A sentence imposed in direct contravention of a statute is illegal and thus void. Stephenson v. Carlton, 28 S.W.3d 910, 911 (Tenn. 2000). On the other hand, a voidable judgment or sentence is one which is facially valid and which requires evidence beyond the face of the judgment or the record of the proceedings to establish its invalidity. Taylor, 995 S.W.2d at 83. A petitioner bears the burden of establishing a void judgment or illegal confinement by a preponderance of the evidence.Wyatt v. State, 24 S.W.3d 319, 322 (Tenn. 2000).

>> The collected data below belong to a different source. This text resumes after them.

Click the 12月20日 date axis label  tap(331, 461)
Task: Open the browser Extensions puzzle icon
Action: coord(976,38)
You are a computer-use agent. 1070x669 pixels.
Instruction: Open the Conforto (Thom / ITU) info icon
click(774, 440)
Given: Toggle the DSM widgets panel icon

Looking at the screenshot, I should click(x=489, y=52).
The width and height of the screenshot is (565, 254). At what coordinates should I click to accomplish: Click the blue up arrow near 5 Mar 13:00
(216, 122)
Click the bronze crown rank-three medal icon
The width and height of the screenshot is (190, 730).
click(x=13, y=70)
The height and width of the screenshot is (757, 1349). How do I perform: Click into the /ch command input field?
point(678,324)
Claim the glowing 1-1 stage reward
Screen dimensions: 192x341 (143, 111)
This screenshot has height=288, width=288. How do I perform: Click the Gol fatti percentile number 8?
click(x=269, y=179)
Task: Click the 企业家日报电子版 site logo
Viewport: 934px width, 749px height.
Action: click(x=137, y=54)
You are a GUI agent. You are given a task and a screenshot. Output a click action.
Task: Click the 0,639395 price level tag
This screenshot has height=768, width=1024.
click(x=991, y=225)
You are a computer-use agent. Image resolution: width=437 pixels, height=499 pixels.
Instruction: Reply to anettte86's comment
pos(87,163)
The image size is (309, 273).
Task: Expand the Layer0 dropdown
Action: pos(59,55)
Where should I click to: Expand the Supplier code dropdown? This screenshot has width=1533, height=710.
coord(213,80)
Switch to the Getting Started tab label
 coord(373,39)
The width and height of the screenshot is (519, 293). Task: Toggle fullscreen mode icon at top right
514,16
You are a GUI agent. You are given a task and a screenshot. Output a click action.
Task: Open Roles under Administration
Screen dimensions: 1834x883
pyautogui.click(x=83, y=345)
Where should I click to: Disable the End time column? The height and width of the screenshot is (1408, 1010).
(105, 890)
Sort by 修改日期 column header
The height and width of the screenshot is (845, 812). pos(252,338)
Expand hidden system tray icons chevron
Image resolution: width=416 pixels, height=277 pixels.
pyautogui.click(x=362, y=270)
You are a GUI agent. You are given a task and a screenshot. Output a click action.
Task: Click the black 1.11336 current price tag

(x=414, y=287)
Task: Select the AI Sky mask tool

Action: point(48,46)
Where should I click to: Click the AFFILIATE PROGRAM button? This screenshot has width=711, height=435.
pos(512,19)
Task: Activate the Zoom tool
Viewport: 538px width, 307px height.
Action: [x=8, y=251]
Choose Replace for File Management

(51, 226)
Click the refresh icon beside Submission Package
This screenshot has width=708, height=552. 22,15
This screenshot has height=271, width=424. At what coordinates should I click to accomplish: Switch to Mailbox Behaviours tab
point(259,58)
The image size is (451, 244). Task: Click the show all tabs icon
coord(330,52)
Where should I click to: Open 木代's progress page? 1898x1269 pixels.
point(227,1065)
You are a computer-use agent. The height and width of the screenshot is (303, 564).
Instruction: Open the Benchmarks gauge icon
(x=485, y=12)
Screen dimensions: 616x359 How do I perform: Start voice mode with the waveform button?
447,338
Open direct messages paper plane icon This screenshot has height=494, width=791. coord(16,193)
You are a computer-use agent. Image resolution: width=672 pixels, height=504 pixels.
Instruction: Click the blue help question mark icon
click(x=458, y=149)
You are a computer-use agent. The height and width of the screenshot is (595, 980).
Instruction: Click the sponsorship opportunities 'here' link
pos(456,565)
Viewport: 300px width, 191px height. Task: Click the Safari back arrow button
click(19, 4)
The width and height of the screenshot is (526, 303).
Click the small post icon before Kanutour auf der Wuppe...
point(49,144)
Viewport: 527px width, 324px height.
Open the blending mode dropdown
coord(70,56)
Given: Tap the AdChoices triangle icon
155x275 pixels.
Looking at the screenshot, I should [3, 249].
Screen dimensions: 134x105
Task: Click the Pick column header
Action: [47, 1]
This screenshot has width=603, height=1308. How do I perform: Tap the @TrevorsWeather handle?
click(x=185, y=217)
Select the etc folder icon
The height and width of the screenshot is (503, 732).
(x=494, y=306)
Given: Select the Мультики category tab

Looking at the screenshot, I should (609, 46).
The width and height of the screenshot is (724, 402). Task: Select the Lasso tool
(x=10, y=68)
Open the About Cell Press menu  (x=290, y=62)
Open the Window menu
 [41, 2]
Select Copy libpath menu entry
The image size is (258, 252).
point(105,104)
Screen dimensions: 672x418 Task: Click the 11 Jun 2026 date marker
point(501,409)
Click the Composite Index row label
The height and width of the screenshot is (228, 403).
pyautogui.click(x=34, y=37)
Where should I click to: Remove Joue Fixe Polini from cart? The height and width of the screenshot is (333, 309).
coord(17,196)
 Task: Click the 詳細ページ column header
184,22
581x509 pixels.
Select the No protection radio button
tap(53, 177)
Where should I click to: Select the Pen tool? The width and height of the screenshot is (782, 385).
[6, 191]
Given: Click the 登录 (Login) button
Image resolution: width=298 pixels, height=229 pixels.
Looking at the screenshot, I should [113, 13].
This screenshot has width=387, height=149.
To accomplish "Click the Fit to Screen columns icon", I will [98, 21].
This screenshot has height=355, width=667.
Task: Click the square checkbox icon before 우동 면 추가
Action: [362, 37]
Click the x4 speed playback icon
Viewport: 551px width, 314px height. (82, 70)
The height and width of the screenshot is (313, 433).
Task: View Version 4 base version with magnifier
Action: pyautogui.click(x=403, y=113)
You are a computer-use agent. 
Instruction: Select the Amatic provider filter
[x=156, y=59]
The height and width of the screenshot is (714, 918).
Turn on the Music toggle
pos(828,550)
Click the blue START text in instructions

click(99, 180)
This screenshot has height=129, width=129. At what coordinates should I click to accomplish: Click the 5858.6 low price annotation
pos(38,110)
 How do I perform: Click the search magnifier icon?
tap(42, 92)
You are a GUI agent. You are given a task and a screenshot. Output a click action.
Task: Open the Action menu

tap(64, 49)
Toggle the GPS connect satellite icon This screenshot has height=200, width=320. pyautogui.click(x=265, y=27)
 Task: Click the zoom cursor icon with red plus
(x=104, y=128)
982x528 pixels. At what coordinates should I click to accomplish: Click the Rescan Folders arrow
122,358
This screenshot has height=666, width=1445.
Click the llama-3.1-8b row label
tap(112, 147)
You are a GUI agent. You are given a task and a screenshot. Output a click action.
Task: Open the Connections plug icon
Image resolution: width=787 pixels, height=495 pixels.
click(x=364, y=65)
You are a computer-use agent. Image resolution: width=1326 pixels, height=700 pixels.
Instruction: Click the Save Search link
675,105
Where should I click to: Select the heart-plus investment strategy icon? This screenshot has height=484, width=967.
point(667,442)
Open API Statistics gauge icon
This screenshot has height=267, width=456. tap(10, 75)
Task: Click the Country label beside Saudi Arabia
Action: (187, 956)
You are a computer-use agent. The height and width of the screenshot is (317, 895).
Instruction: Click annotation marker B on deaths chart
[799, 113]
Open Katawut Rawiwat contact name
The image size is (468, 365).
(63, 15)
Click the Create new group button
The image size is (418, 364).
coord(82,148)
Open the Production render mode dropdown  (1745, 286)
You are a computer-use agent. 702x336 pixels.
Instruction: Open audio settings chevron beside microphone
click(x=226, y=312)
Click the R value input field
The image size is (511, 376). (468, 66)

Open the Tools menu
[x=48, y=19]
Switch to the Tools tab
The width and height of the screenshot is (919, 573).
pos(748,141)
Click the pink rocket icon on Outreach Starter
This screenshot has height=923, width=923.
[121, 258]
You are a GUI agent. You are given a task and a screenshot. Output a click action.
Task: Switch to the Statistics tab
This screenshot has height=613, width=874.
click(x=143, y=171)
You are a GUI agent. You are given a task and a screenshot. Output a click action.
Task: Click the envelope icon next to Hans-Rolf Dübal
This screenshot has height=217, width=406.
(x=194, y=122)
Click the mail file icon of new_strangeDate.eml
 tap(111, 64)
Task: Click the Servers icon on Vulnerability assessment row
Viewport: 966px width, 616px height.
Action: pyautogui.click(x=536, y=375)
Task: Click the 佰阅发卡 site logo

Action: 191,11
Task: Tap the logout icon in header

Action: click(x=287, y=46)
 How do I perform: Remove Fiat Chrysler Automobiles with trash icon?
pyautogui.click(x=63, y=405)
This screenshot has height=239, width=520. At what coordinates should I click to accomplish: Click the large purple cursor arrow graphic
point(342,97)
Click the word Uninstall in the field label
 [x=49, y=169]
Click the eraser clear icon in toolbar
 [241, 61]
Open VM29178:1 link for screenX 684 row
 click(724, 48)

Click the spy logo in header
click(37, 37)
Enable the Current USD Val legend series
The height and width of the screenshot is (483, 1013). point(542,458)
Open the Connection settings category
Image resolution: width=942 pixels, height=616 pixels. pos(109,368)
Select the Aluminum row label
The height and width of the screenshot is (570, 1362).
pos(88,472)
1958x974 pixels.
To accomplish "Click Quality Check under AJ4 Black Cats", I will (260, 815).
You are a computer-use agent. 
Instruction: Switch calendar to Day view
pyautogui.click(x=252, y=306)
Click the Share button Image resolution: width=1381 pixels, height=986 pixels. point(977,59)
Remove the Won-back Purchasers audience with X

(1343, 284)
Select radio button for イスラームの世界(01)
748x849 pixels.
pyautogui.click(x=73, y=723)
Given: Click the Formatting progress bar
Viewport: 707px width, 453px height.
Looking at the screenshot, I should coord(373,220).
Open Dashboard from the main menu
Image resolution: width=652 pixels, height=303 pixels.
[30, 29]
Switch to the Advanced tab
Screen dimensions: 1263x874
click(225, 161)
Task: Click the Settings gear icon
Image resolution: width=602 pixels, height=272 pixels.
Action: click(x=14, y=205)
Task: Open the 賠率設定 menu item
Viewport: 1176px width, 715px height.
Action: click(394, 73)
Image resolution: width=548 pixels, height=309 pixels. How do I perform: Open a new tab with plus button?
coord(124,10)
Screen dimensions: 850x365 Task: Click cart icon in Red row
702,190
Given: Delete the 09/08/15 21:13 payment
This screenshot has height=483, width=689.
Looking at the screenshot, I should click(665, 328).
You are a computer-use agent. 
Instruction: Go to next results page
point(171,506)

Specifically, the Petitioner contends that, although he was advised he was receiving a Range III sentence, he was not advised that he did not qualify as a Range III offender based upon his criminal record and, therefore, his plea was not knowingly and voluntarily entered. Even if true, challenges to the validity of a guilty plea render the conviction voidable, not void. See Luttrell v. State, 644 S.W.2d 408, 409-10 (Tenn.Crim.App. 1982); see also Darryl Ford v. State, No. M2005-01854-CCA-R3-HC, 2006 WL 2206062, at *1 (Tenn.Crim.App., Nashville, July 31, 2006), perm. to appeal denied, (Tenn. Dec. 18, 2006); Douglas Hayden Kirkham, Jr. v. State, No. M2004-02635- CCA-R3-HC, 2005 WL 1025775, at *2 (Tenn.Crim.App., Nashville, May 3, 2005), perm. to appeal denied, (Tenn. Oct. 17, 2005).
Moreover, in McConnell v. State, our supreme court said broadly in addressing plea-bargain negotiations that issues of "offender classification and release eligibility" are "non-jurisdictional." 12 S.W.3d 765, 798 (Tenn. 2000). The Petitioner's fifty-five-year sentence for second degree murder was ordered in accordance with his plea agreement. The sentence was authorized by law and was not illegal.See Tenn. Code Ann. §§ 40-35-111(b)(1),-112(c)(1) (establishing maximum sentence of sixty years for Class A offenses). There is nothing on the face of the judgment or the proceedings upon which the judgment was rendered that establishes that the trial court was without jurisdiction or authority to sentence the Petitioner. The Petitioner's sentence has not expired. Therefore, the habeas corpus court did not err by summarily dismissing the petition.
We also note that, even if we treat the petition as one for post-conviction relief, the Petitioner is still not entitled to a hearing. The one-year statute of limitations for filing a petition for post-conviction relief has expired. See id. § 40-30-102(a). The pleading does not allege any grounds which would provide an exception to the statute of limitations. See id. § at (b). Moreover, the facts of this case simply do not require that the limitations period be tolled based upon due process considerations. See Burford v. State, 845 S.W.2d 204, 208-09 (Tenn. 1992). Accordingly, insofar as the Petitioner's pleading may be considered as a petition for post-conviction relief, it was properly dismissed as time-barred.
CONCLUSION
In accordance with the foregoing, we conclude that the Davidson County Criminal Court did not err by summarily dismissing the habeas corpus petition and that, if the petition is considered as one seeking post-conviction relief, it is barred by the one-year statute of limitations. The judgment is affirmed.